А у нас… э-эх… вы!
Евпраксеюшка круто повернула голову к окну и шумно вздохнула.
— Правду говорят, что все господа проклятые!
Народят детей — и забросят в болото, словно щенят!
И горюшка им мало!
И ответа ни перед кем не дадут, словно и бога на них нет!
Волк — и тот этого не сделает!
У Порфирия Владимирыча так и вертело все нутро.
Он долго перемогал себя, но наконец не выдержал и процедил сквозь зубы:
— Однако… новые моды у тебя завелись! уж третий день сряду я твои разговоры слушаю!
— Что ж, и моды! Моды — так моды! не все вам одним говорить — можно, чай, и другим слово вымолвить!
Право-ну!
Ребенка прижили — и что с ним сделали!
В деревне, чай, у бабы в избе сгноили! ни призору за ним, ни пищи, ни одежи… лежит, поди, в грязи да соску прокислую сосет!
Она прослезилась и концом шейного платка утерла глаза.

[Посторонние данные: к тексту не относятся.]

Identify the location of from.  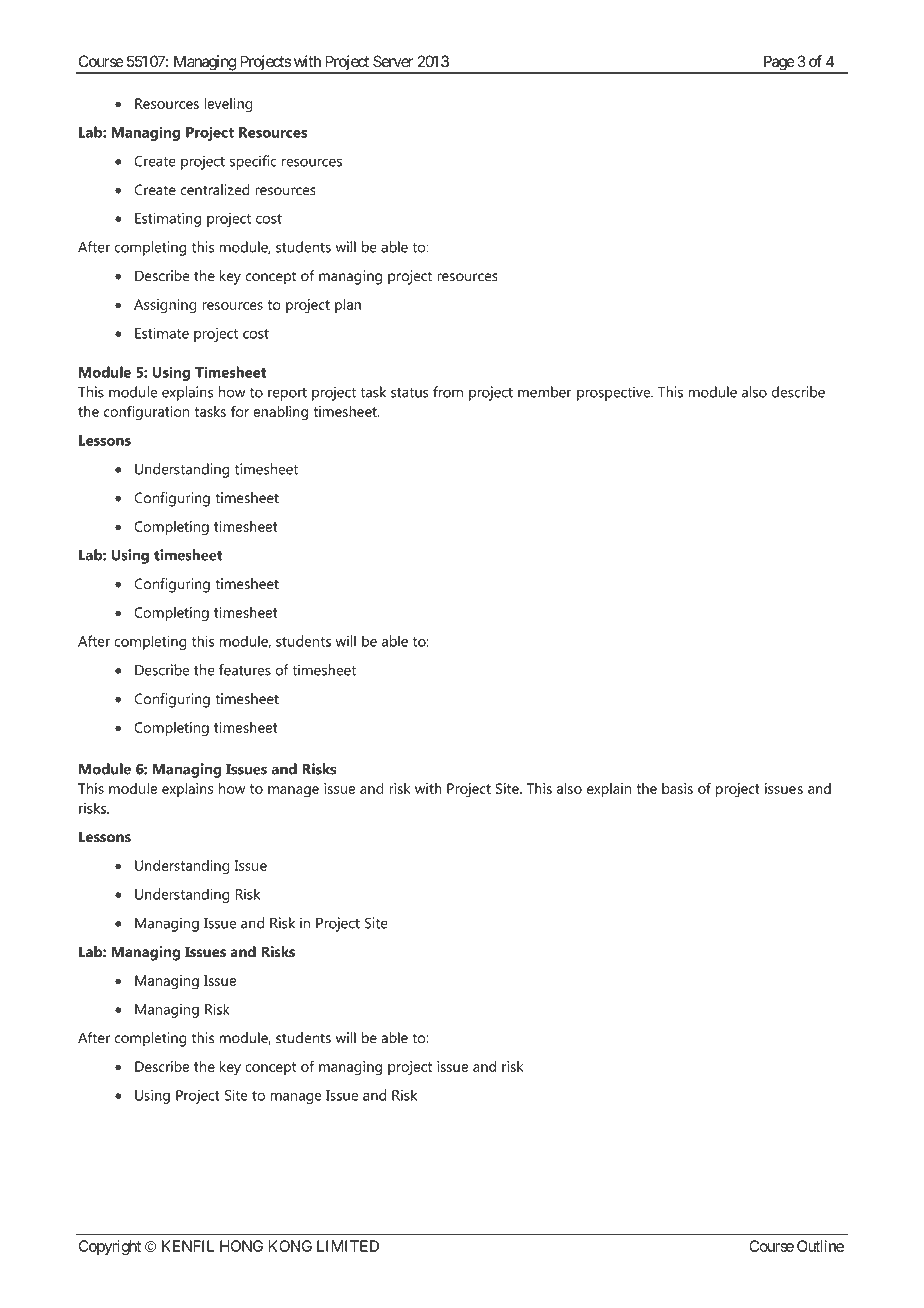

— Вот уж правду погорелковская барышня сказала, что страшно с вами.
Страшно и есть.
Ни удовольствия, ни радости, одни только каверзы… В тюрьме арестанты лучше живут.
По крайности, если б у меня теперича ребенок был — все бы я забаву какую ни на есть видела.

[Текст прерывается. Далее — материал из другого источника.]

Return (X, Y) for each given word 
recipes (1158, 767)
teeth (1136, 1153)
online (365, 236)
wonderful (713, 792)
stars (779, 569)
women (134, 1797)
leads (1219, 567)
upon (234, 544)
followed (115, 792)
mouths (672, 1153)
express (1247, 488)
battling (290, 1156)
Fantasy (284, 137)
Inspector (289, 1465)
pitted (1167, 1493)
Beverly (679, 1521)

А то на-тко! был ребенок — и того отняли!
Порфирий Владимирыч сидел на месте и как-то мучительно мотал головой, точно его и в самом деле к стене прижали.

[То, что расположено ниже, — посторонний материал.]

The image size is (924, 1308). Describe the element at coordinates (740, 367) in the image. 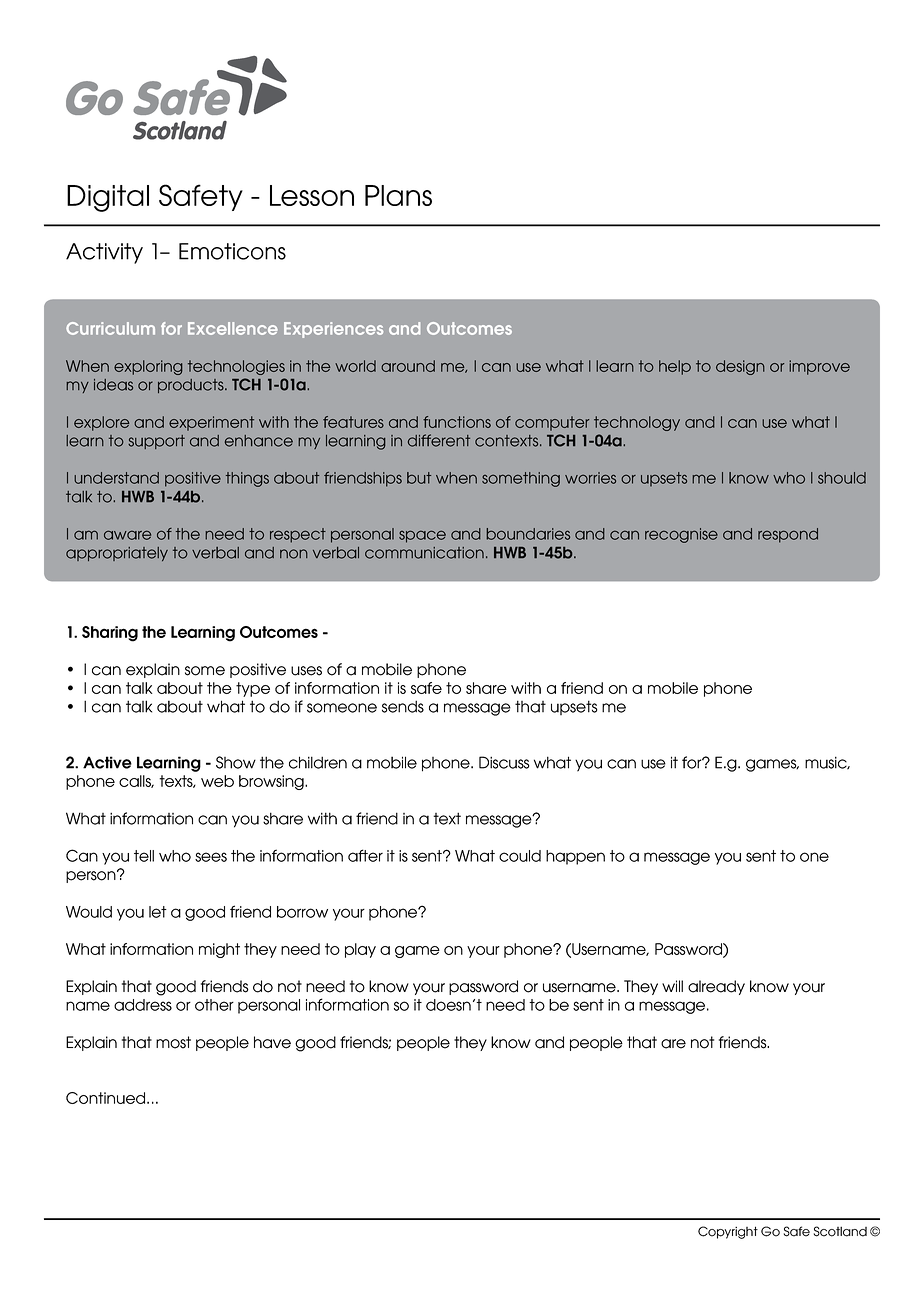

I see `design` at that location.
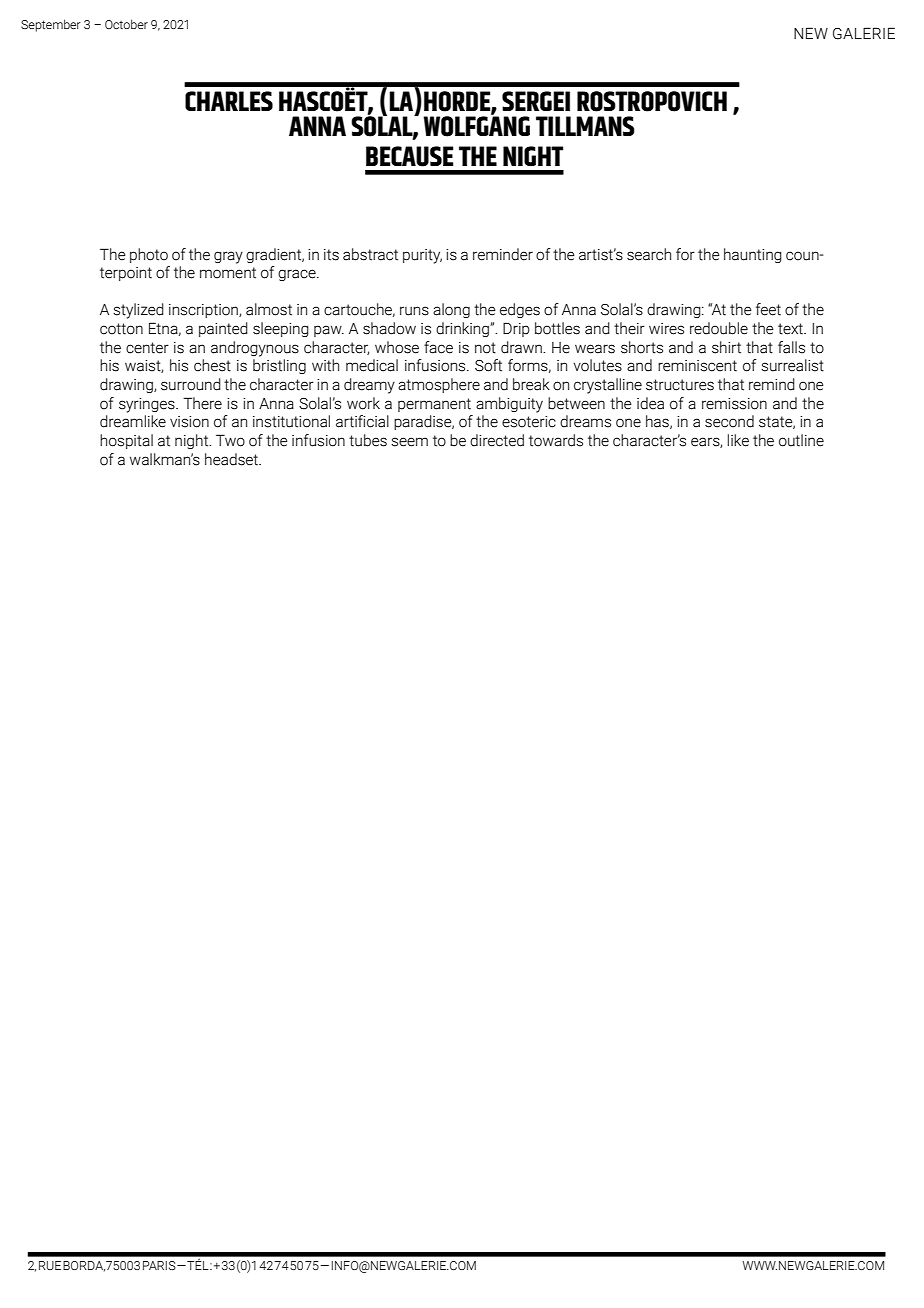 This image has height=1308, width=924. I want to click on wolfgang, so click(476, 125).
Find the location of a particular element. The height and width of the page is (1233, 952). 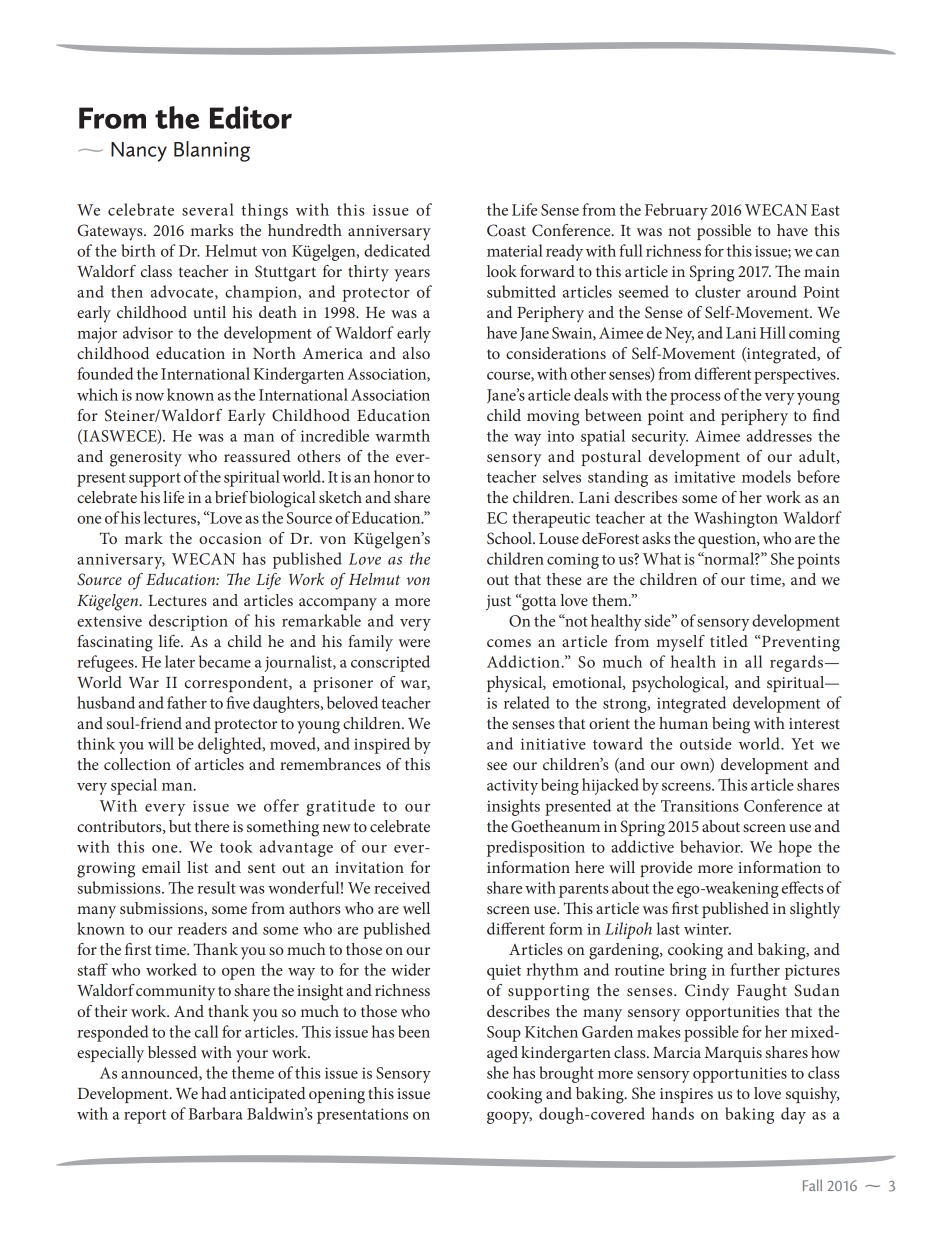

brought is located at coordinates (566, 1074).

По временам из груди его даже вырывались стоны.
— Ах, тяжело! — наконец произнес он.
— Нечего «тяжело»! сама себя раба бьет, коли плохо жнет!
Право, съезжу я в Москву, хоть глазком на Володьку взгляну!
Володька!
Володенька! ми-и-илый!
Барин! съезжу-ка, что ли, я в Москву?
— Незачем! — глухо отозвался Порфирий Владимирыч.
— Ан съезжу! и не спрошусь ни у кого, и никто запретить мне не может!
Потому, я — мать!
— Какая ты мать!
Ты девка гулящая — вот ты кто! — разразился наконец Порфирий Владимирыч, — сказывай, что тебе от меня надобно?
К этому вопросу Евпраксеюшка, по-видимому, не приготовилась.
Она уставилась в Иудушку глазами и молчала, словно размышляя, чего ей, в самом деле, надобно?
— Вот как! уж девкой гулящей звать стали! — вскрикнула она, заливаясь слезами.
— Да! девка гулящая! девка, девка! тьфу! тьфу! тьфу!
Порфирий Владимирыч окончательно вышел из себя, вскочил с места и почти бегом выбежал из столовой.
Это была последняя вспышка энергии, которую он позволил себе.
Затем он как-то быстро осунулся, отупел и струсил, тогда как приставаньям Евпраксеюшки и конца не было видно.
У ней была в распоряжении громадная сила: упорство тупоумия, и так как эта сила постоянно била в одну точку: досадить, изгадить жизнь, то по временам она являлась чем-то страшным.
Мало-помалу арена столовой сделалась недостаточною для нее; она врывалась в кабинет и там настигала Иудушку (прежде она и подумать не посмела бы войти туда, когда барин «занят»).
Придет, сядет к окну, упрется посоловелыми глазами в пространство, почешется лопатками об косяк и начнет колобродить.
В особенности же пришлась ей по сердцу одна тема для разговоров — тема, в основании которой лежала угроза оставить Головлево.
В сущности, она никогда серьезно об этом не думала и даже была бы очень изумлена, если б ей вдруг предложили возвратиться в родительский дом; но она догадывалась, что Порфирий Владимирыч пуще всего боится, чтоб она не ушла.
Приговаривалась она к этому предмету всегда помаленьку, окольными путями.
Помолчит, почешет в ухе и вдруг словно бы что вспомнит.
— Сегодня у Николы, поди, блины пекут!
Порфирий Владимирыч при этом вступлении зеленеет от злости.
Перед этим он только что начал очень сложное вычисление — на какую сумму он может продать в год молока, ежели все коровы в округе примрут, а у него одного, с божьею помощью, не только останутся невредимы, но даже будут давать молока против прежнего вдвое. Однако, ввиду прихода Евпраксеюшки и поставленного ею вопроса о блинах, он оставляет свою работу и даже усиливается улыбнуться.